Menu: Site Background3D Site Plan | Dive Video | Site Detail

This page provides more detail about the wreck of the Eagle at the Tearing Ledge. The numbers represent the annotations on the 3D site plan.

1. The Tearing Ledge rock

Small rock in the sea with waves breaking over it
The Tearing Ledge breaks surface at low water

2. Bronze bell

The site was first discovered by divers working for Roland Morris in 1969. Excavation was undertaken by them in 1969 and 1970. They recovered a number of artefacts including a large bronze bell marked ‘1701’ and with a broad arrow. The bell is said to weigh 2 cwt (which is 224 lb or 101 kg). They also recovered gold and silver coins, gold rings and a navigation slate. The bell is now in the Isles of Scilly Museum but the current location of the other items is not known.

Black and white photograph showing two divers on the seabed, wearing light-coloured high visibility hoods. A ship’s bell sits between them, with a rope attached ready to lift the bell to the surface
Underwater photograph of the recovery of the bell by Roland Morris’s divers in 1969-1970
Shiny bronze bell with the date 1701 on its surface
The same bell from the Eagle now on display in the Isles of Scilly museum

3. Broken anchor

This is part of a broken anchor. Only the arms and flukes of the anchor remain – the shank of the anchor has become detached. A detached anchor shank lies on the seabed some 15 metres to the north.

Arms of an iron anchor sitting on a boulder strewn seabed.
Broken anchor crown

4. Group of cannon

Cast iron cannon lie in jumbled heaps over the seabed on the site. There are a total of nine guns in this cluster, which sits at the north-western edge of the site in almost 40m of water.

Iron cannon sitting on a rocky seabed. A diver swims above in the top left corner of the picture
Cast iron cannon lie in jumbled heaps over the seabed on the site

5. Pile of cannon

Here we can see four cast iron cannon lying in a jumbled heap. All the cannon on this site have been surveyed and measured by Peter McBride – you can read more about his work in Admiral Shovell’s Treasure by Peter McBride and Richard Larn

Group of iron cannon in a jumbled heap on a rocky seabed
Four cast iron cannon lying in a jumbled heap

6. Large bower anchor

This large iron anchor would have been one of four bower anchors carried at the bow of the ship. This anchor is 15 ft 8 inches (4.77m) long and 10 ft 6 inches (3.2m) across the flukes. The rope tied around one of the arms of the anchor was probably used in the past by divers to mark the site. There are also numerous corroded round shot (cannon balls) scattered on the seabed around this anchor.

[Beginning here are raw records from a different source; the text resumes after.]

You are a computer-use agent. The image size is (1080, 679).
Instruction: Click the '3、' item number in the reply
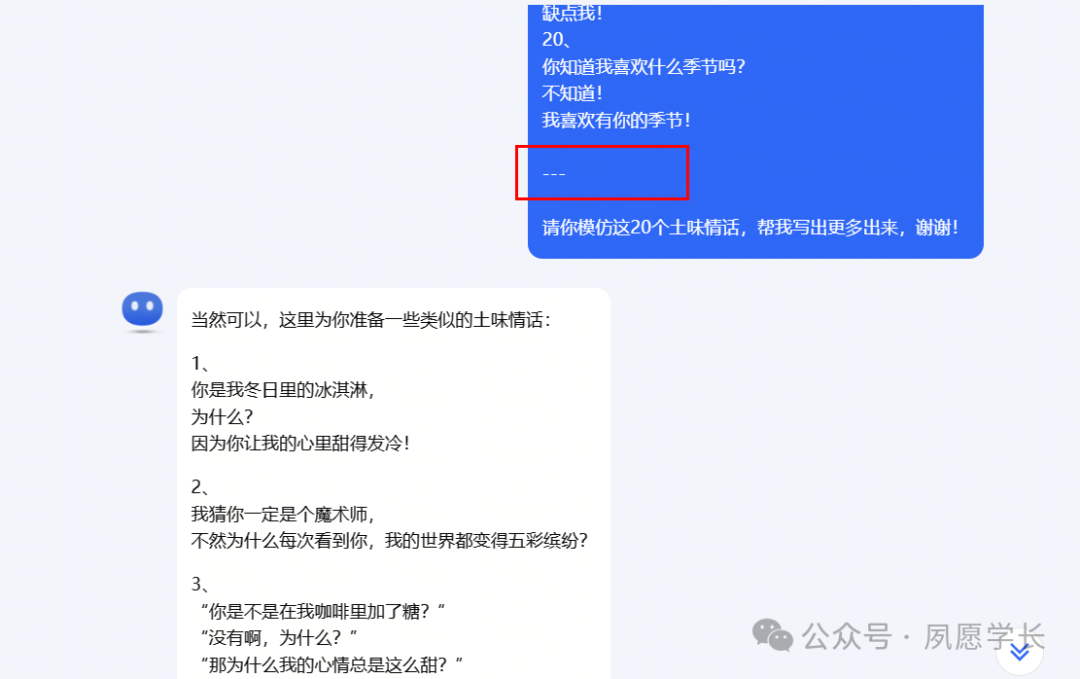click(200, 585)
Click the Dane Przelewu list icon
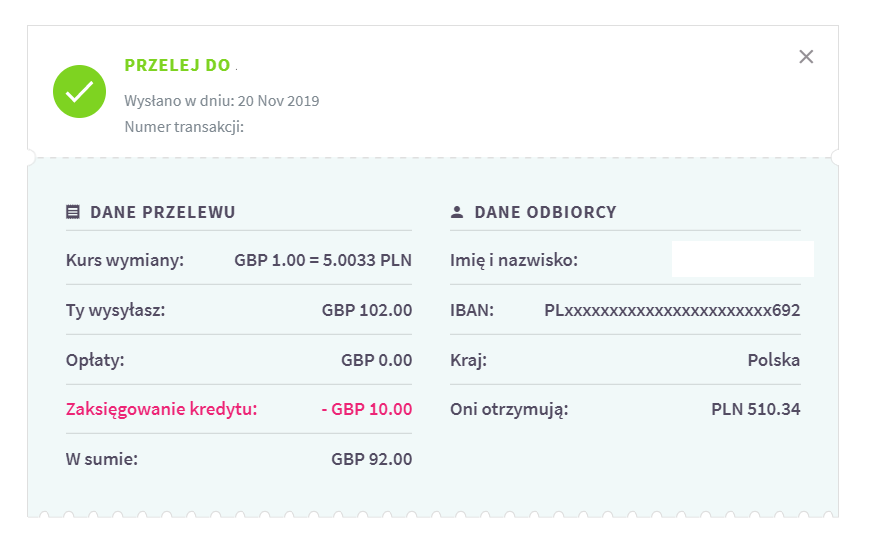The width and height of the screenshot is (887, 541). click(72, 212)
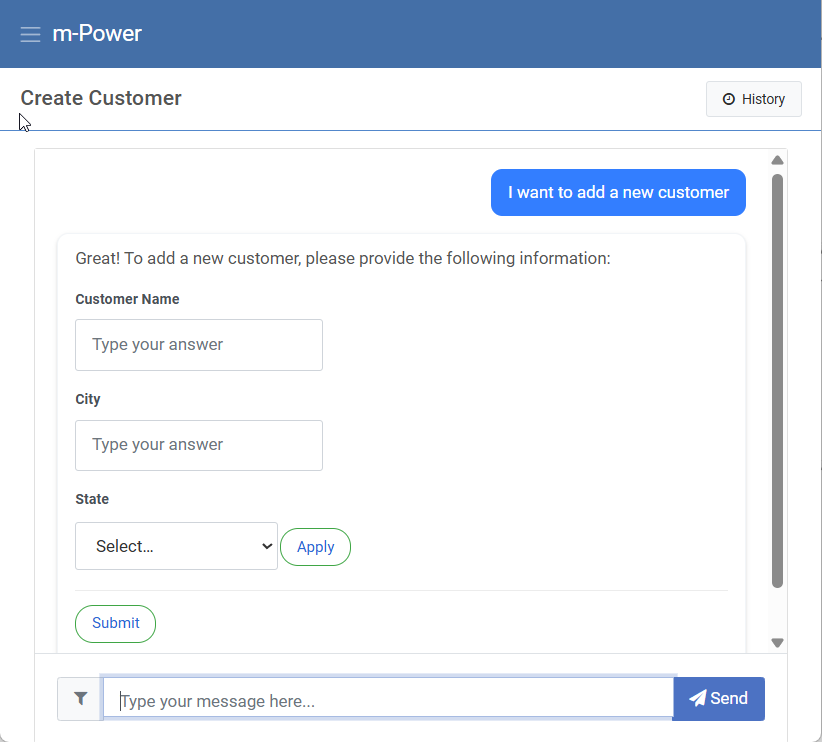The width and height of the screenshot is (822, 742).
Task: Click the chat panel scrollbar thumb
Action: pyautogui.click(x=777, y=381)
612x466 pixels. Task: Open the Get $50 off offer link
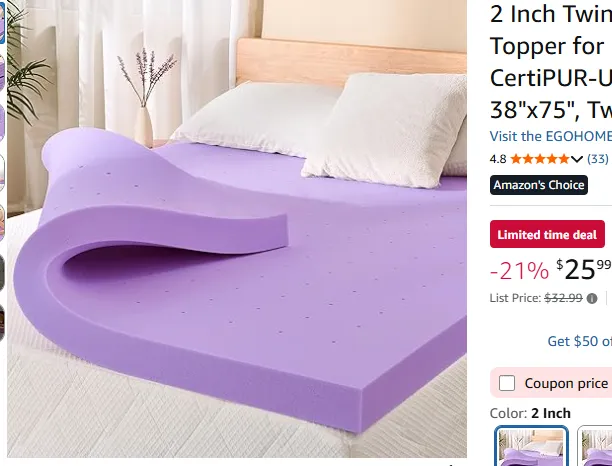pos(579,341)
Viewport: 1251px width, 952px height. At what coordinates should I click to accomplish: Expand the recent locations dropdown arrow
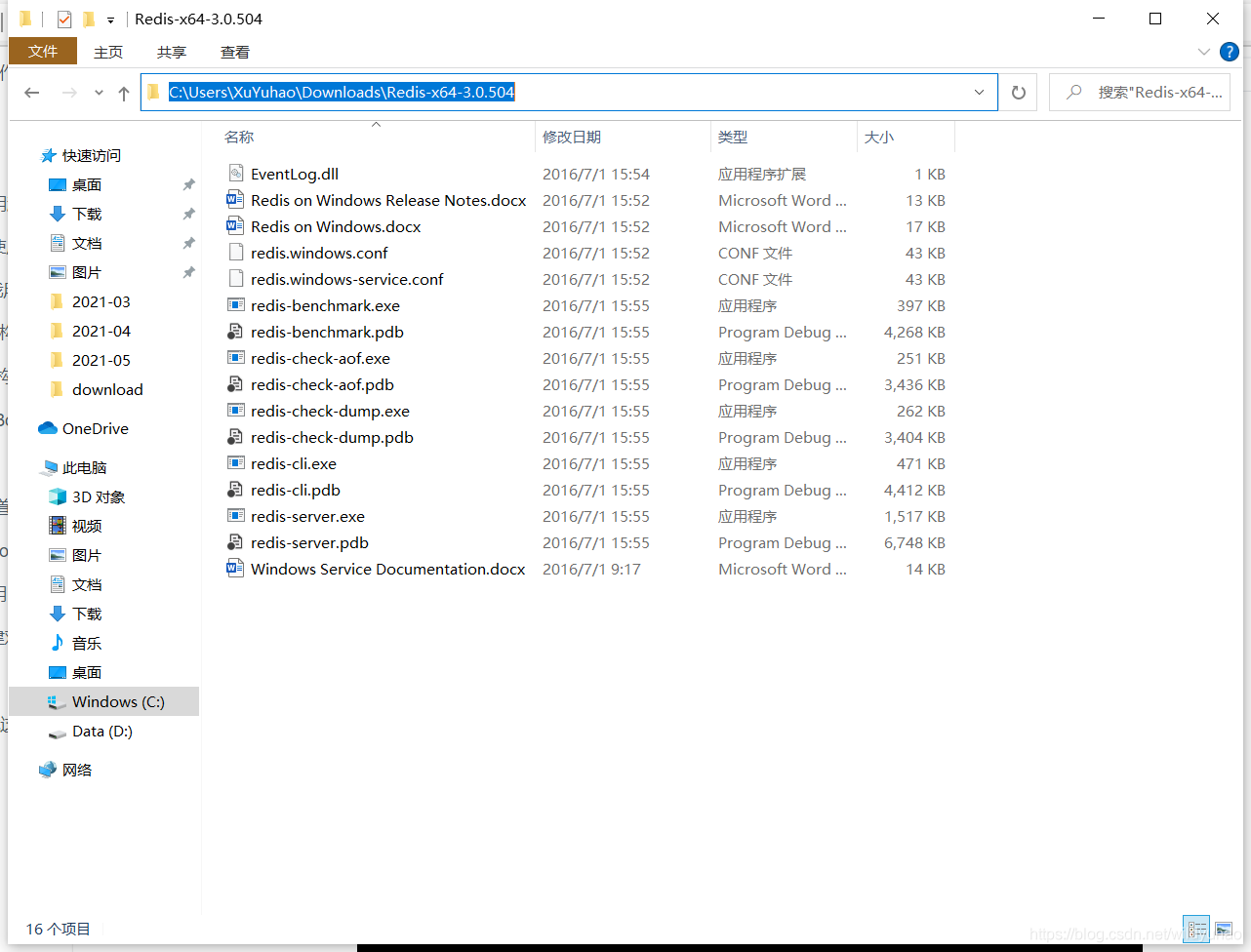point(99,93)
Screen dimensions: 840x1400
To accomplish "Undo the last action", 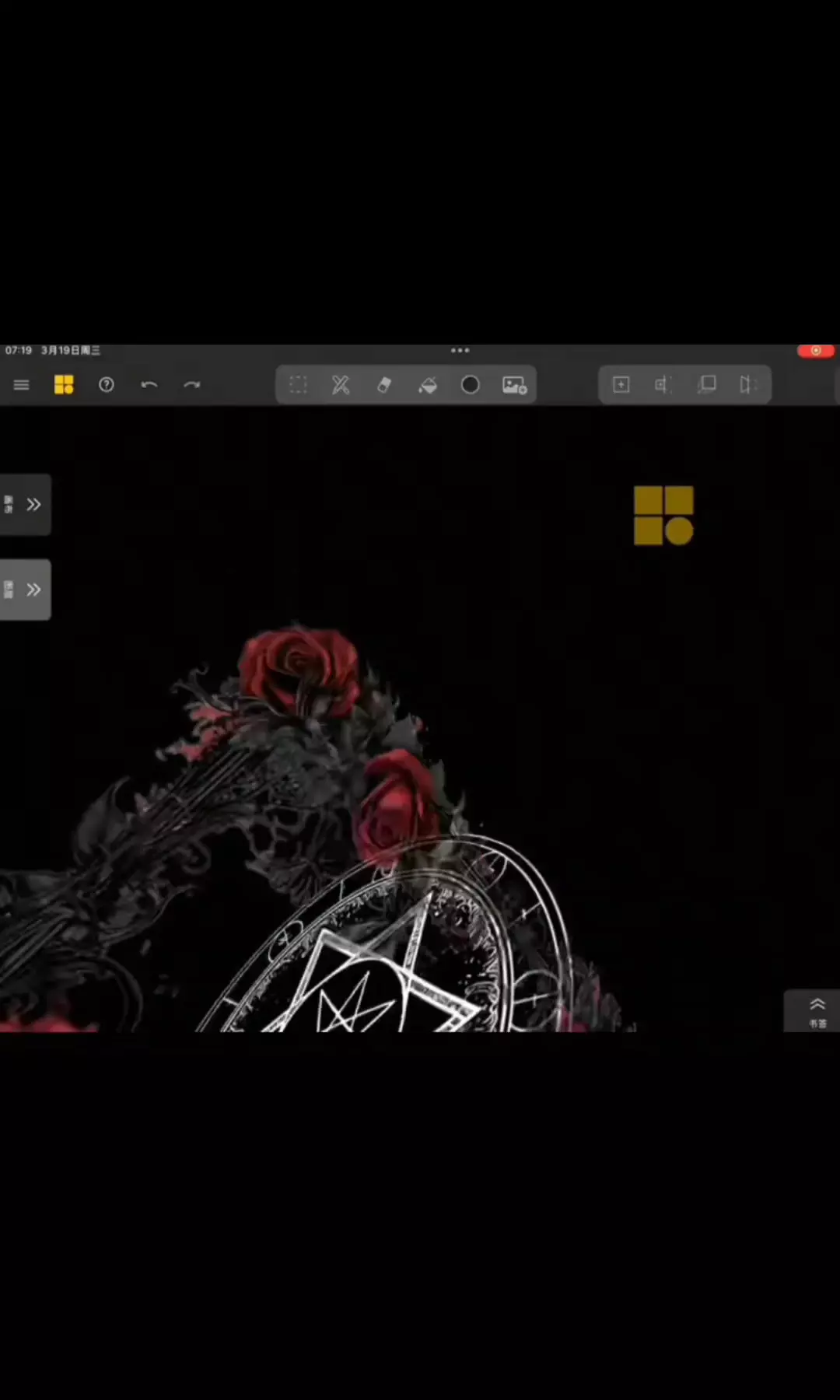I will tap(149, 385).
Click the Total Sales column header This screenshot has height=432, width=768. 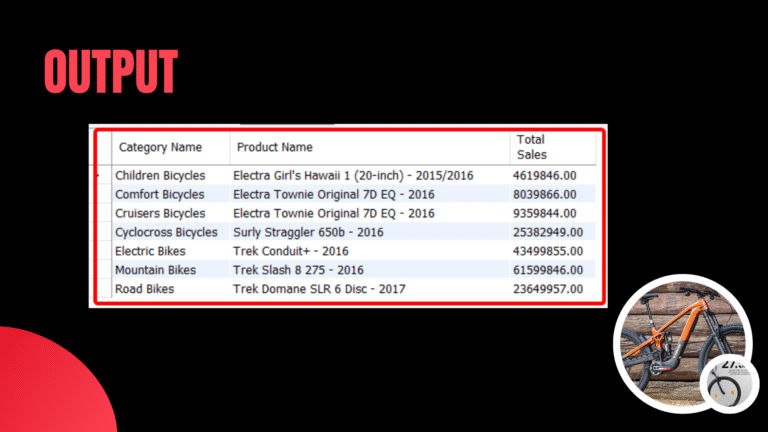(x=531, y=147)
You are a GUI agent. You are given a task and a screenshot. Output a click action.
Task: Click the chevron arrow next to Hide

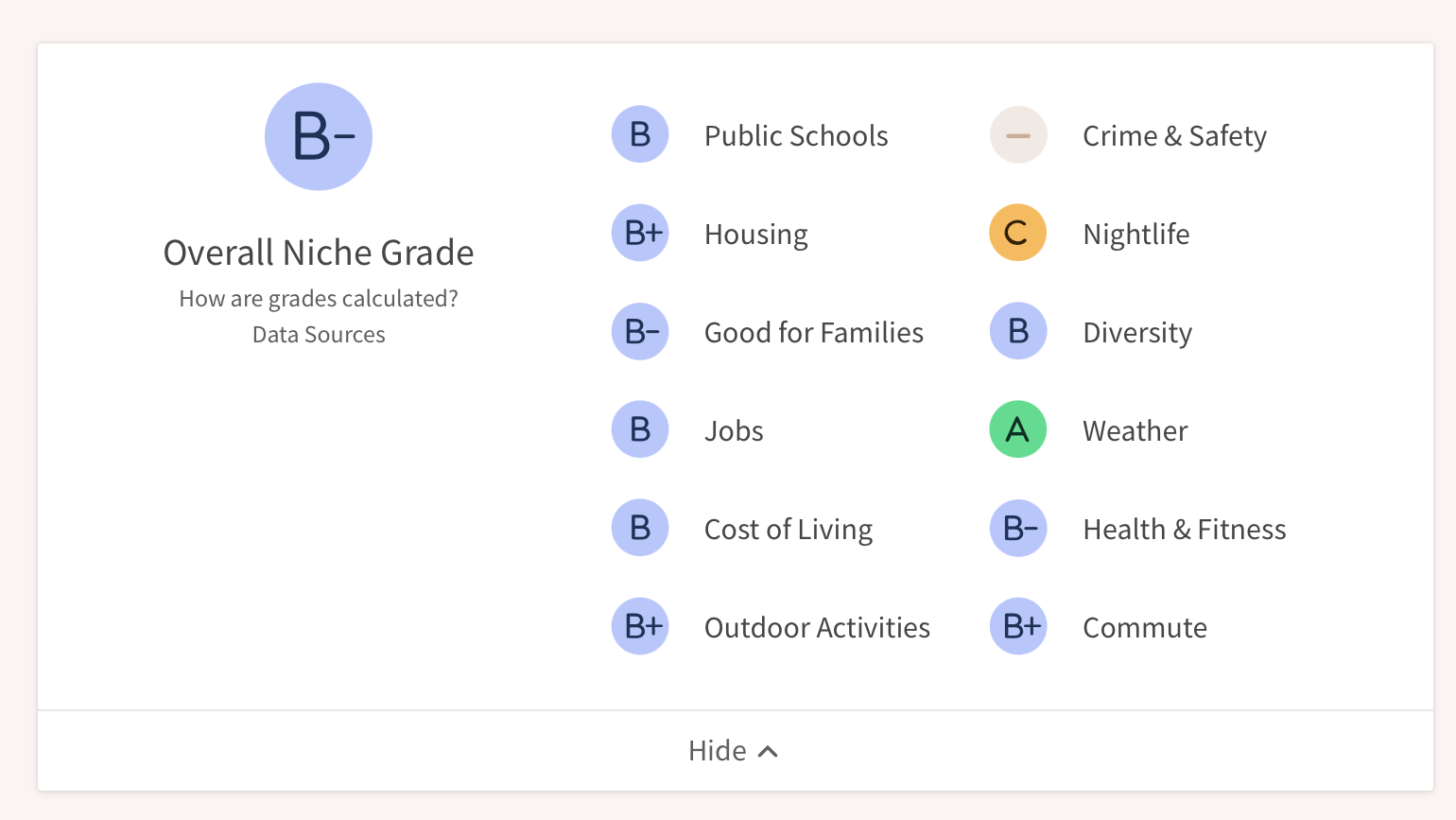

Large iron anchor sitting on a rocky seabed with a diver swimming nearby
Bower anchor. This anchor is 15 ft 8 inches (4.77m) long and 10 ft 6 inches (3.2m) across the flukes.

7. Large iron guns

This group of four iron guns are the heaviest calibre guns on the site and are 9ft 9 inches (3m) long. They were identified as 32 pound guns by Peter McBride in his survey.

8. Stern chasers

These two cannon are exceptionally long and are thought to have been used as stern chasers on the ship. Stern chasers are guns mounted at the stern, facing backwards for use in a stern chase. They are 11ft (3.3m) and 11ft 6 inches (3.5m) in length. Interestingly, they are not of the same calibre – the shorter is thought to be a 6lb gun while the longer is a 24lb gun.

9. Group of cannon

A group of cannon at the south eastern end of the wreck site.

10. Guns north of the reef

This is a group of seven guns lying on the north side of the Tearing Ledge. Two of these guns are very long (11ft 6inches) 24 lb guns which may have been the bow chasers on the ship. There are also corroded round shot (cannon balls) to be seen on this part of the site.